Sampling strategies for extracting information from large data sets

https://doi.org/10.1016/j.datak.2018.01.002Get rights and content

Abstract

Getting information from large volumes of data is very expensive in terms of resources like CPU and memory, as well as computation time. The analysis of a small data set extracted from the original set is preferred. From this small set, called sample, approximate results can be obtained. The errors are acceptable given the reduced cost necessary for processing the data. Using sampling algorithms with small errors saves execution time and resources. This paper presents comparisons between sampling algorithms in order to determine which one performs better when taking into account set operations such as intersect, union and difference. The comparison focuses on the errors introduced by each algorithm for different sample sizes and on execution times.

Introduction

With the tremendous and continuous generation of new data each day from different sources, e.g. web, sensors, mobile operators, etc., data mining has become a pivotal trend that still proposes many challenges nowadays. In the literature, large data sets, either human or computer generate, have been classified into three classes [1]: i) structured data which refers to data with a predefined data model, ii) unstructured data which generally uses a flexible schema-free model and iii) hybrid data that combines the structured and unstructured data to correlate the information from both sources.

When dealing with large volumes of data, gathered from different sources, either structured or unstructured, human or computer generated, one of the main challenges is to determine patterns and to extract knowledge. In the literature, there have been proposed different techniques, i.e. process the entire data set which is an expensive operation even with the recent breakthroughs in the field of high performance computing [2,3], or data sampling, a technique that extracts subsets from the entire data set and analyzes them [4,5]. Moreover, a good sampling method will try to select the best instances, to have a good performance using a small quantity of memory and time [6]. In this paper, the emphasis is on determining which sampling algorithm has the best performance and accuracy when using a large structured data set.

Databases are frequently used to store large structured data sets. In order to extract data from the database, specific operations implemented in the database management system (DBMS) are performed. The execution time of retrieving information increases proportionally with the volume of data stored [7]. In such cases, it is preferable to reduce costs and lose as little precision as possible by estimating the query results.

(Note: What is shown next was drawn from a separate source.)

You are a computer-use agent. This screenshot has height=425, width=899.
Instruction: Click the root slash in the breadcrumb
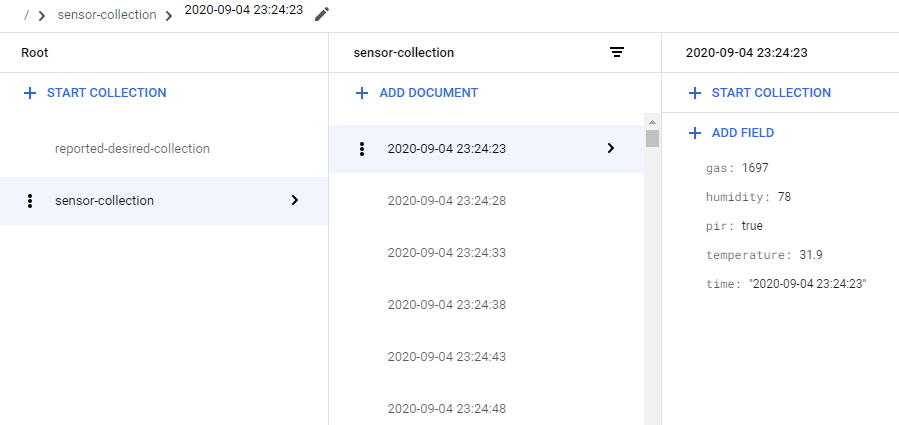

Consider the following scenario. An advertiser wants to maximize the impact of commercials posted on websites. The data gathered for a specific user from a single website - email, birthday, country, sex, time spent on a page, clicked items, most viewed elements on the page - is not specific enough. Commercials should be even more suited to the user's profile. The goal would be to identify which users enter multiple websites, in order to narrow down his interests. Consequently, the commercials would be well targeted and the user would be more likely to click the advertisements. The reason an advertiser wants to target the users so precise is that he gets paid whenever a user clicks the advertisement. From an implementation perspective, finding out which users visit multiple websites means determining a set intersection - the users which are interested in both website A and website B. If the intersection of the sets is small and the sets are large, it would be a waste of computation power with little profitable results - the cost to advertise to so few users is not justified by the amount of computation resources utilized. So, it would be useful to know which sets have an intersection above a defined threshold. Intersecting all the sets would consume lots of resources, so a solution would be to approximate the intersection of these sets using sampling and then intersect the sets of interest. So, the accuracy of the sampling algorithm must be as high as possible in order for the approximation of the intersection to be close to the real intersection. A business which deals with large volumes of data and needs to approximate intersection, union, and difference before doing the actual computation could benefit from this research.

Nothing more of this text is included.